''Adam says'' - Edition 3

Adam Carmichael
Reading time 3-4 minutes
This is the second addition of the training your mindset skills, if you missed the first article be sure to check it out here.

We went on a deep dive into focus and how you can train your focus muscle to have a massive increase on your win rate.

Today we are going to talk about an equally important mindset skill - Emotional Control.

I use the term emotional control to define the ability to regulate your emotional state and to be able to use your emotions to your benefit.

Now one thing is for sure, as a poker player you are going to experience a rollercoaster of emotions, often on a daily basis.

The goal is not to stop your emotions or remove them, it’s to be able to ride the emotional wave whilst always staying in control.

To become a master of your emotions, you only need to understand three concepts and then be able to use the correct tool at the right time.

I’ll first go through the three concepts and then I’ll give you a tool to use for each of them.

Concept #1: Affect

This simply refers to how you feel in any given moment.

It’s an easy one to grasp as we know that we go through a range of emotions on a daily basis.

We often label our feelings as being either “good” or “bad” and this has a big impact on our experience.

What we don’t realise is that these feelings are very subjective and that we have a lot more control over them than we think.

More on this later when I give you some tools you can use, for now let’s move onto the next concept you need to know about.

Concept #2: Introspection vs Extrospection

What we are referring to here is where you place your attention.

If your attention is focused inward (in your thoughts, feelings, bodily sensations etc) this is called “introspection”.

On the flip side, if your attention is focused outward (on your external environment, your senses etc) this is called “extrospection”.

When it comes to your emotions, the ability to move effortlessly between the two becomes a superpower.
· · ·
WHAT YOU NEED TO DO:
(A) Please summarize the emotional control article above in two sentences.
(B) Answer these questions from the emotional control article above:
(i) Which mindset skill did the earlier article take a deep dive into?
(ii) What does the article say we often label our feelings as?
(iii) What is it called when your attention is focused outward?
The records that follow the emotional control article are separate material and not part of it.

Dataset entries:
· · ·
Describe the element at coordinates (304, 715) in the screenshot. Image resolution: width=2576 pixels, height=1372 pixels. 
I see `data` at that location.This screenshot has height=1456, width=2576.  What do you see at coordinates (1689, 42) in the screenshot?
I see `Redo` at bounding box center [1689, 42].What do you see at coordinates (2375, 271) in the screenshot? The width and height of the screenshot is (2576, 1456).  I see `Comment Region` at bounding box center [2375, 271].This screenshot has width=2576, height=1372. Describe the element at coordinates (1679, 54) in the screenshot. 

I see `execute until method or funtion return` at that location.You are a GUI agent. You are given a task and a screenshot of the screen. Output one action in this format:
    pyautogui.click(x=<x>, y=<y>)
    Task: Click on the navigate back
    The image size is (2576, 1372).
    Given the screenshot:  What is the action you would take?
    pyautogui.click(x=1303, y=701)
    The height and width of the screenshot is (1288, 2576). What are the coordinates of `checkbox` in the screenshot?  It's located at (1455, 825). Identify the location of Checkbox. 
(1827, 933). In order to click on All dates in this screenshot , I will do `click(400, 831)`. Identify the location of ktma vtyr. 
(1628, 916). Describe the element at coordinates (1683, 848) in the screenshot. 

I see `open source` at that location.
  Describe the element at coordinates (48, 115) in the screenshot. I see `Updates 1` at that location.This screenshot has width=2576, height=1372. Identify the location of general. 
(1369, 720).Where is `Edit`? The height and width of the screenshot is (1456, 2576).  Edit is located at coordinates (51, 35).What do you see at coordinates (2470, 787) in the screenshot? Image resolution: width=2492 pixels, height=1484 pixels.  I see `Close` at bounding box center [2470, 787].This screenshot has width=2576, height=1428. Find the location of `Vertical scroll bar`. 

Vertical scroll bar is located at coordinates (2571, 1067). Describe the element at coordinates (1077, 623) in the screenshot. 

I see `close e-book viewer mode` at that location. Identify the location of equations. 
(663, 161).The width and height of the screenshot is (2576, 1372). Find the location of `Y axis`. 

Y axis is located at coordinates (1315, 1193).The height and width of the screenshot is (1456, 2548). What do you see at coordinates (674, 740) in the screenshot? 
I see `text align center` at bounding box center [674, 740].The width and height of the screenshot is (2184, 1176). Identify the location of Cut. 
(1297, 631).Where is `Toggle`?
· · ·
REPLIES:
(A) The emotional control article defines emotional control as the ability to regulate your emotional state and use your emotions to your benefit, noting that poker players experience a rollercoaster of emotions and should aim to ride the emotional wave while staying in control rather than stopping their emotions. It says mastering emotions requires understanding three concepts and using the correct tool at the right time, then explains the first two: affect, which is how you feel in any given moment, and introspection versus extrospection, which is whether your attention is focused inward or outward.

(B)
(i) Focus.
(ii) Either "good" or "bad."
(iii) Extrospection.